Purpose: To evaluate Myt272 protein antigenicity and immunogenicity by trial vaccination in mice and its in silico analysis as a potential peptide vaccine for tuberculosis.

Methods: Myt272 gene, which has 100 % identity with Mycobacterium tuberculosis H37Rv unknown function gene Rv3424c, was ligated by genomic shotgun approach into the expression vector pQE32, and transformed into Escherichia coli SG13009. Expression during cell growth was induced by isopropyl-β-D-thiogalactopyranoside. The recombinant protein was isolated from the harvested cell lysate and injected in mice for immunogenicity experiment up to 42 days. ELISA tests with anti-His antibodies were performed on the collected individual blood samples’ sera. Color development in a microplate reader was measured at 450 nm.

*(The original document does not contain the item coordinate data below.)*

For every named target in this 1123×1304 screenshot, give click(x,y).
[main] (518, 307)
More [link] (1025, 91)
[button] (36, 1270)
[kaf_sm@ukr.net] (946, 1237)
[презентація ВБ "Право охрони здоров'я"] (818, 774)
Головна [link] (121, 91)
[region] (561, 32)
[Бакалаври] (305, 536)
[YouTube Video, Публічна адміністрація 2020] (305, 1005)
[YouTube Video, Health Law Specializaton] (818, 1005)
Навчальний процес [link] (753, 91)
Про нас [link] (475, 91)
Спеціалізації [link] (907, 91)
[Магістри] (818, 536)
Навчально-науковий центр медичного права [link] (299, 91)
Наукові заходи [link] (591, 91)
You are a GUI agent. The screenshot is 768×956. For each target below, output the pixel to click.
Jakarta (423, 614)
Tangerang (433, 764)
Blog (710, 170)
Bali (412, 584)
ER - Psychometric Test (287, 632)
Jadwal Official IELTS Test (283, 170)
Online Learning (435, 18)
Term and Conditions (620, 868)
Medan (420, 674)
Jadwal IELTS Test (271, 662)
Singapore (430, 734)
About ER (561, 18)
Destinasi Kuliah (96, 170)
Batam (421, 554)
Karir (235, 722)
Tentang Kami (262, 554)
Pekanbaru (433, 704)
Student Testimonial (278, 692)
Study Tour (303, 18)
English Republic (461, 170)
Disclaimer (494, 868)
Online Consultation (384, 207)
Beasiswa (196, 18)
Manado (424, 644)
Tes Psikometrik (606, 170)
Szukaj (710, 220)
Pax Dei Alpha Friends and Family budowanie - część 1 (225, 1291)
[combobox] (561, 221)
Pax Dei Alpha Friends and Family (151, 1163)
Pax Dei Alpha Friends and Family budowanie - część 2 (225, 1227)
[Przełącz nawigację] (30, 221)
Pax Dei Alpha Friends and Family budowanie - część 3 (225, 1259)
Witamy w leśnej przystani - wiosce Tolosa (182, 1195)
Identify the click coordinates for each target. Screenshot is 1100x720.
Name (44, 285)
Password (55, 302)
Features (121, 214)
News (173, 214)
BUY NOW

Results: The protein was predicted to have a mass of approximately 13 kDa and was present in the soluble fraction of the cell lysate. The immunogenicity test on Myt272 protein revealed very statistically significant high levels of antibodies detected by ELISA in the sera of immunized group of mice compared to negative controls.

Conclusion: A 10.1 kD unnamed function (IDALA) protein from Rv3424 gene could be the potential peptide vaccine for tuberculosis tested by mice immunogenicity experiment.